Truth be told, I liked this request. I didn't care for the expanded use of Dropbox for the exact reason MC1 decided to do away with it. In fact, I would much prefer using GW's policies to assign permissions based on department and group. Getting the data there wouldn't be too hard, I already have an idea on how to do it, but gracefully shutting users out of Dropbox would be frustrating to them. I would definitely have to go team by team as opposed to folder by folder, which meant that the folders had to all be synced first.
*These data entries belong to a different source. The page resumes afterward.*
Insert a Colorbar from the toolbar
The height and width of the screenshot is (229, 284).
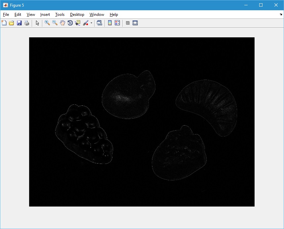109,23
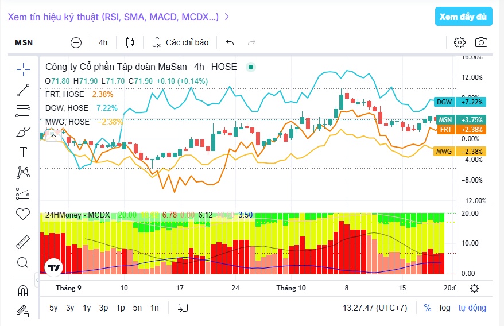Screen dimensions: 504x326
Task: Click the Xem đầy đủ button
Action: pos(463,17)
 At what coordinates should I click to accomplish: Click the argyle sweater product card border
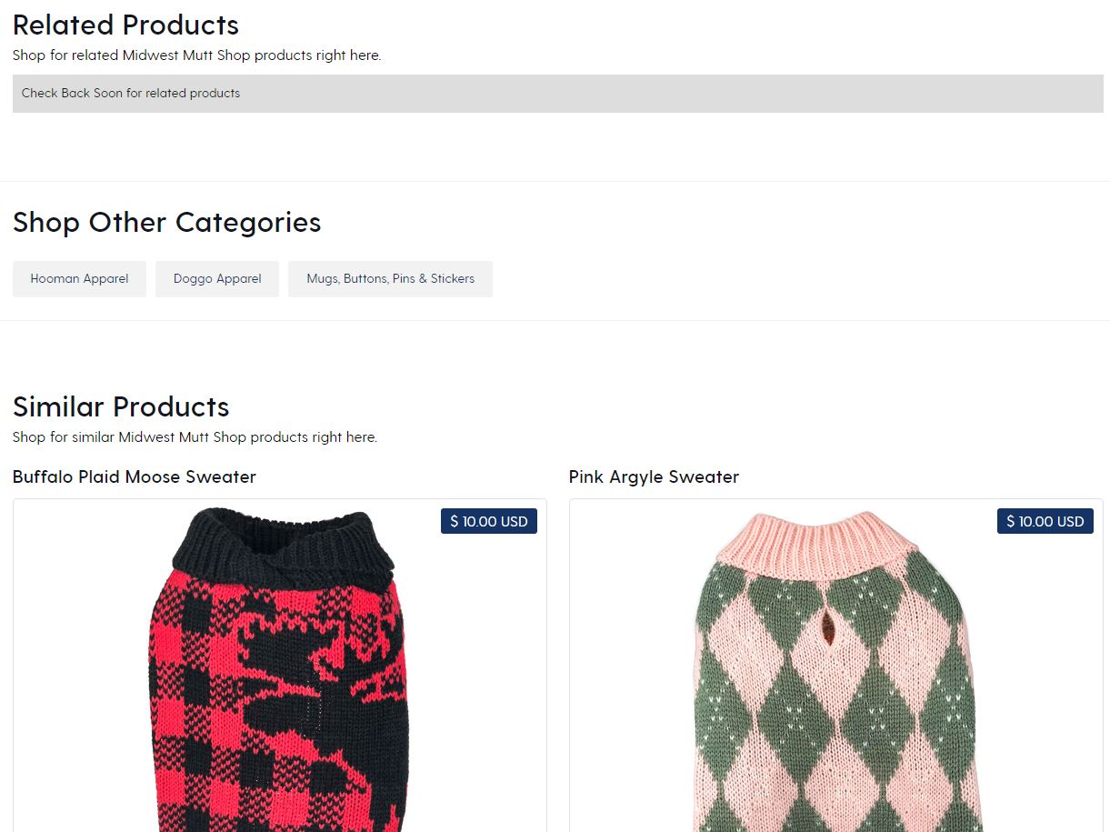pyautogui.click(x=569, y=637)
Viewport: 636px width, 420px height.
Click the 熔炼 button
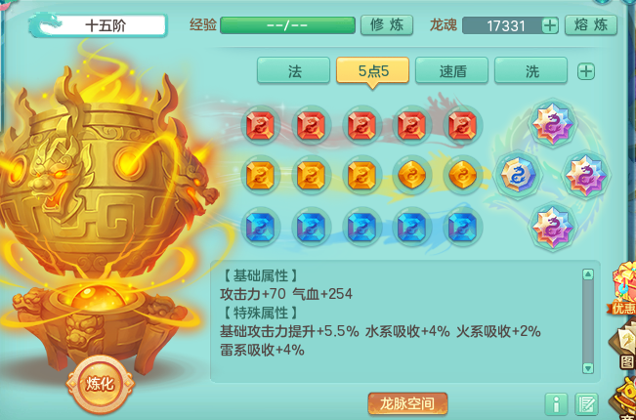point(591,25)
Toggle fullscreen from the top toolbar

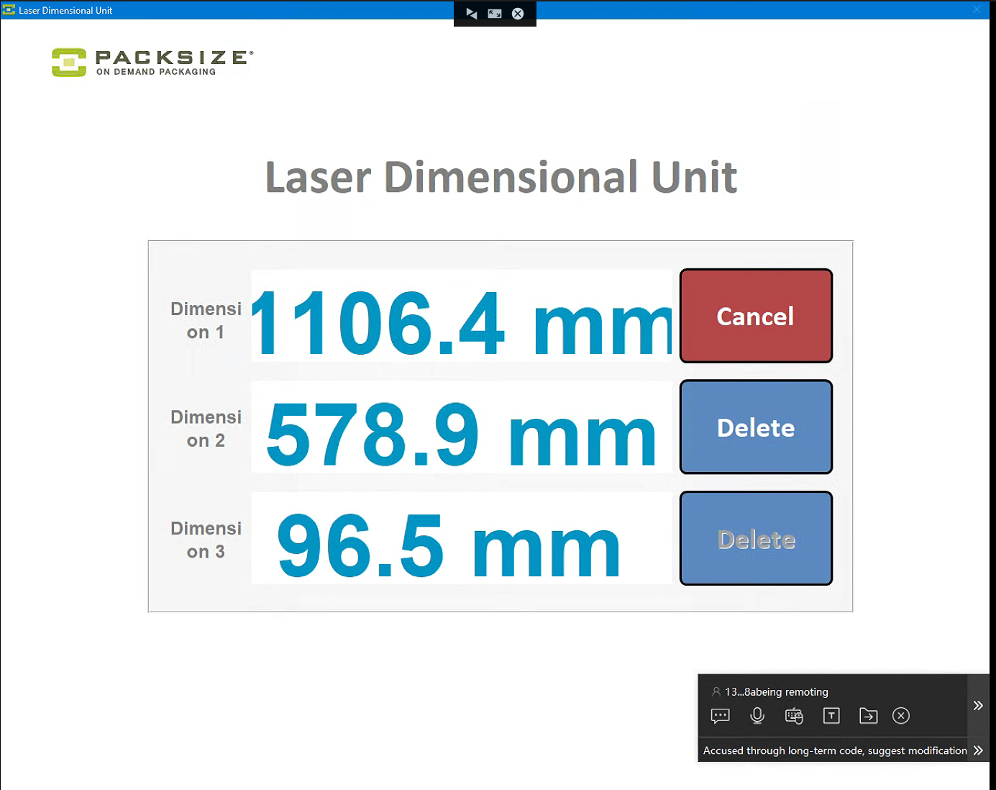[x=495, y=14]
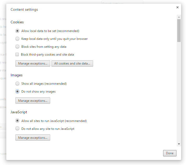Click the Done button
Image resolution: width=189 pixels, height=165 pixels.
pos(170,153)
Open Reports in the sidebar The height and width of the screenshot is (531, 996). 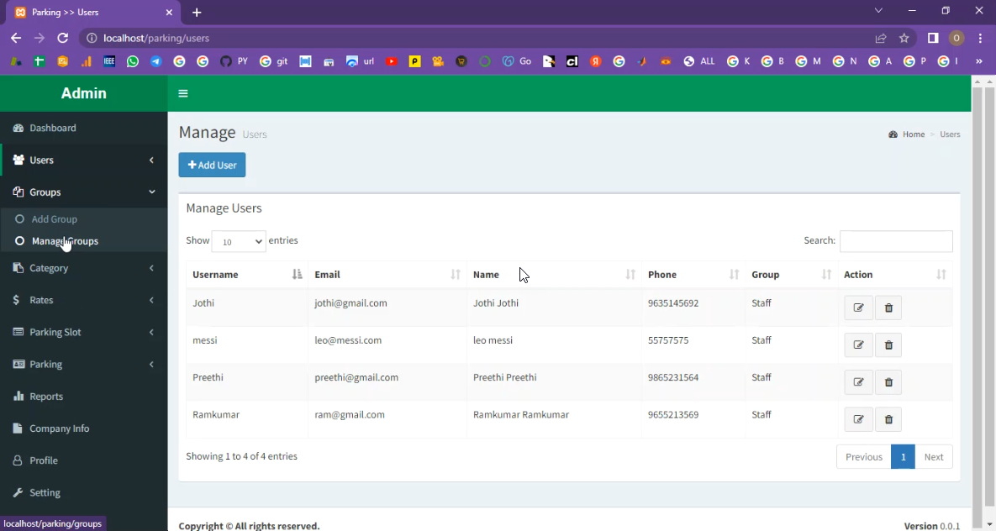click(x=46, y=397)
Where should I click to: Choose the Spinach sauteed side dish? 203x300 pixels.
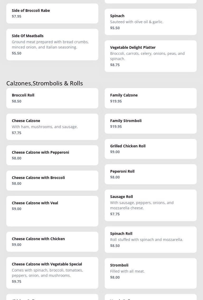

So, first step: repurpose the older Synology (the one that was severely under-provisioned), because I had already upgraded the 8 drives from 2TB to 8TB, so there was an ample amount of storage available for this project. With the understanding that the Synology Cloud Sync app could only sync a folder to 1 service, I planned on setting up a sync between the Synologys so that the current production file server was syncing with Dropbox, the older one was syncing with Google Drive, and they would sync to each other. This way I could start all the syncs and let them work wihle I created the groups, policies and everything elses needed before I started deprecating Dropbox accounts.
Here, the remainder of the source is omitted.